→ OBIETTIVO
Rispondi a queste domande sul brano relativo al laissez-faire monetario.
1. Da che cosa sono finanziati i movimenti unidirezionali di merci?
2. Qual è il nome della bozza di proposta citata e quale data porta?
3. Secondo la citazione, che cosa comporta di per sé la regolazione dei movimenti di capitali?

→ BRANO ESTRATTO
+ + + +
Il problema sorge quando alcuni paesi si specializzano nella produzione e nella commercializzazione di debiti. Il mercato continua, almeno temporaneamente, ad offrire vantaggi ma non è più in equilibrio poiché movimenti unidirezionali di merci sono finanziati da movimenti di capitali nella direzione opposta.

Il laissez-faire monetario

Questa situazione, che potremmo chiamare “laissez-faire monetario”, veniva ampiamente criticata da Keynes come si può ben capire leggendo la prima bozza della proposta che poi diventerà la proposta portata avanti dal governo britannico alla conferenza di Bretton Woods.
Nello specifico affermò (nella bozza di proposta chiamata Post-war Currency Policy dell’8 settembre 1941) :

“capitali a briglia sciolta potrebbero correre da una parte all’altra del mondo, scompaginando ogni stabilità degli affari. Niente è più sicuro del fatto che i movimenti di capitali debbano essere regolati; il che, di per sé, comporta un allontanamento radicale dai principi del laissez – faire.”
+ + + +
→ MATERIALE FORNITO
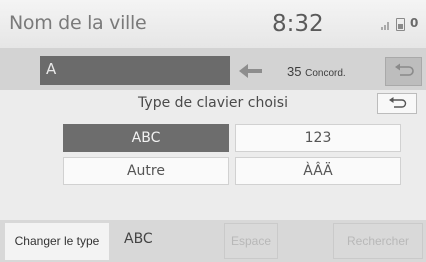 The height and width of the screenshot is (262, 426). I want to click on clock: 8:32, so click(298, 24).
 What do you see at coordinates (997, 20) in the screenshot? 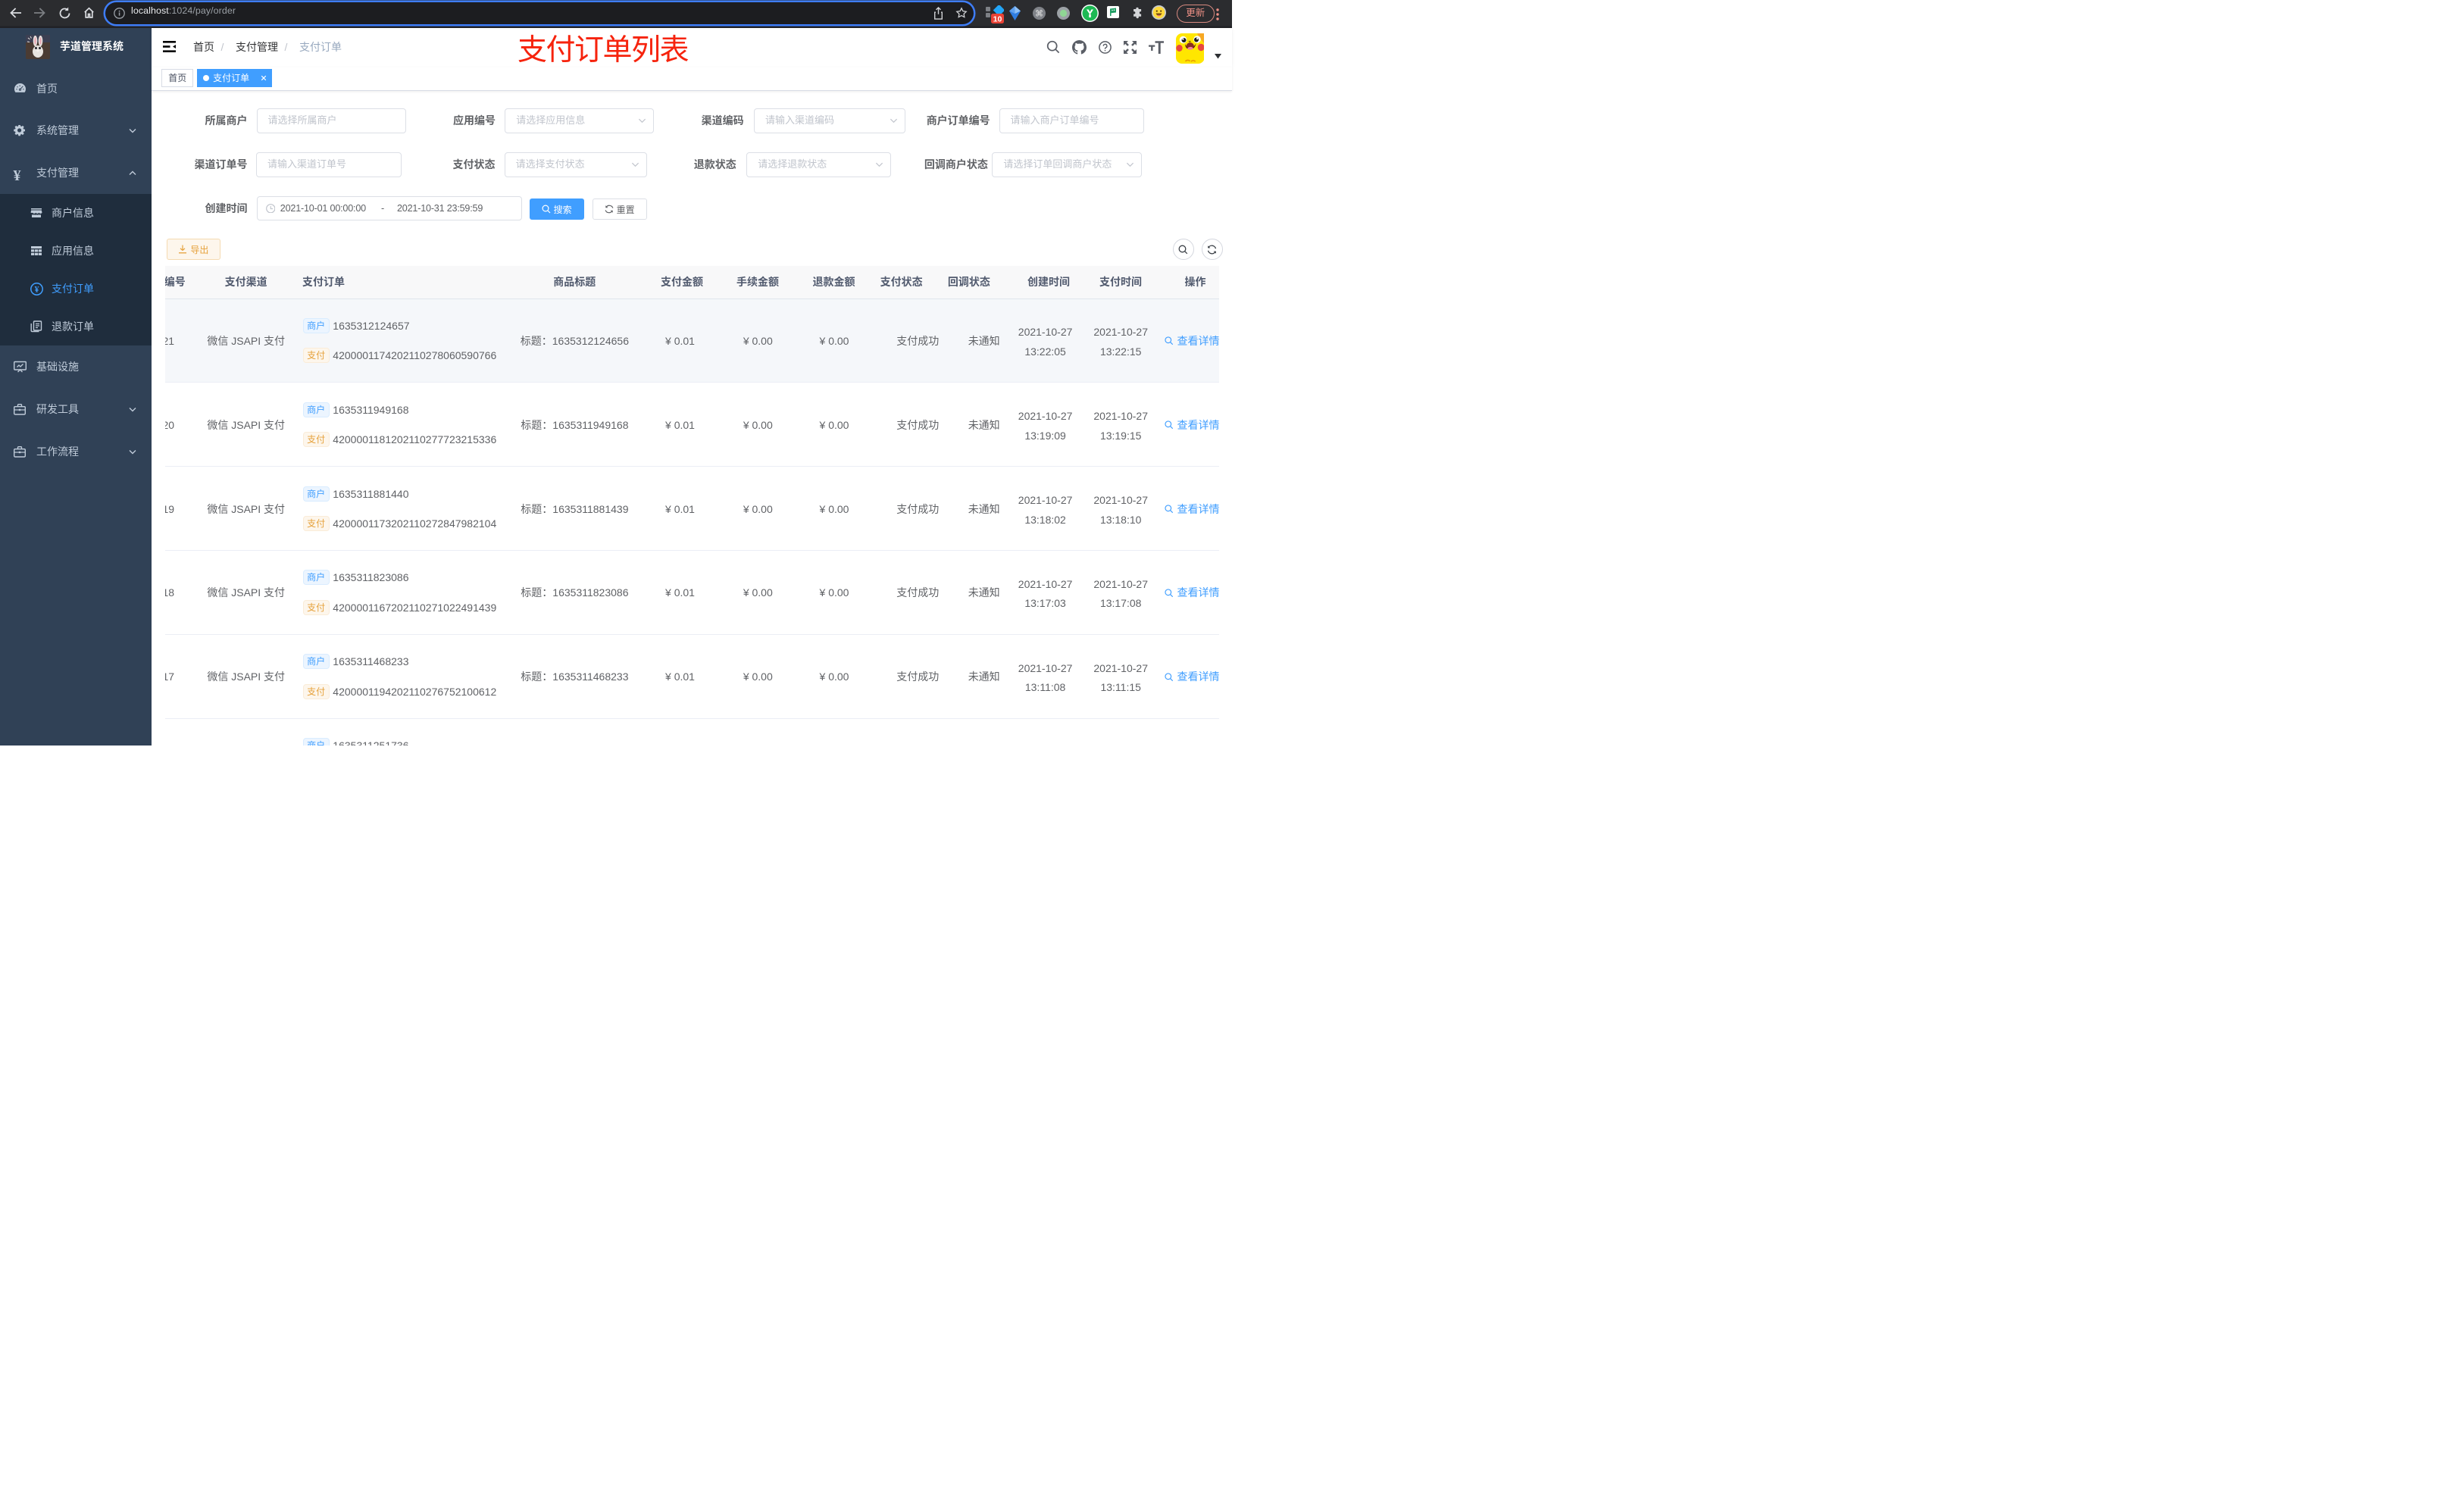
I see `svg-text: 10` at bounding box center [997, 20].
+ + + +
→ RISPOSTA ATTESA
1. Da movimenti di capitali nella direzione opposta.
2. Post-war Currency Policy, dell'8 settembre 1941.
3. Un allontanamento radicale dai principi del laissez-faire.